W minioną sobotę obywatel Polski na stałe mieszkający w Norwegii powiadomił policję o kradzieży forda rangera. Jak mówił mężczyzna pojazd o wartości 150 tys. zł miał być zaparkowany przy jednym z marketów w Warce. W czasie robienia zakupów przez właściciela, samochód został skradziony.
Polecany artykuł:
Policjanci pracujący nad tą sprawą zaczęli ustalać okoliczności kradzieży. Mundurowi analizując przebieg wydarzenia, stwierdzili, że coś nie pasuje w historii opowiedzianej przez poszkodowanego. Ustalili, że do kradzieży auta nigdy nie doszło, zaś jego właściciel chciał wyłudzić odszkodowanie od firmy ubezpieczeniowej. Tego samego dnia 50-latek został zatrzymany.

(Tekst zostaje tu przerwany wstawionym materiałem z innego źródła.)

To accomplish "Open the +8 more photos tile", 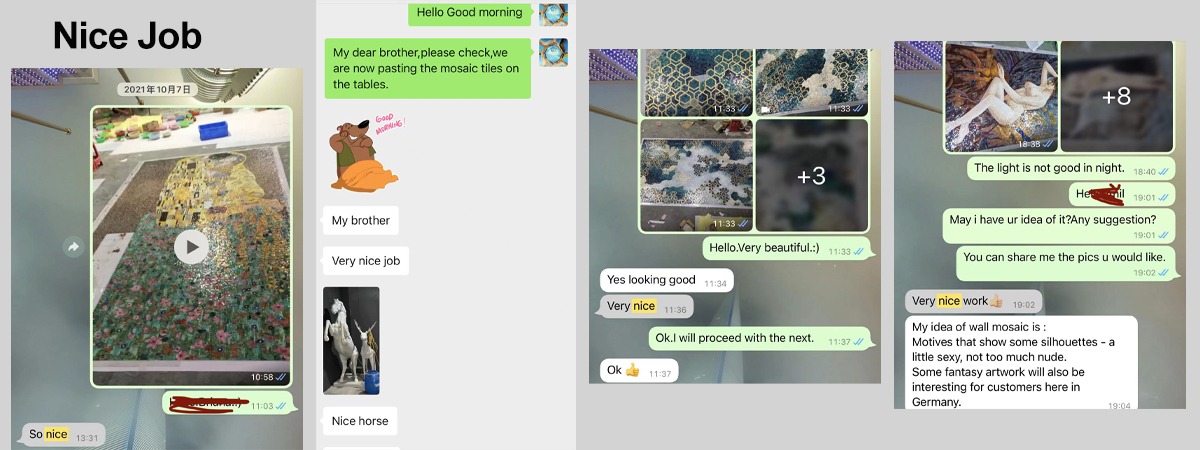I will [1116, 97].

W niedzielę policjanci odnaleźli samochód za skrzyniami na owoce w przechowalni na terenie gospodarstwa rolnego w Warce. Właściciel posesji oraz samochodu zostali zatrzymani, tak samo jak mieszkaniec Warszawy, który pomagał w ukryciu pojazdu.
Polecany artykuł:
Mężczyźni usłyszeli zarzuty oszustwa, zgłoszenia przestępstwa, którego nie popełniono oraz składania fałszywych zeznań. Prokurator zastosował wobec nich środki zapobiegawcze w postaci dozorów i poręczeń majątkowych. Grozi im ośmioletni pobyt w więzieniu.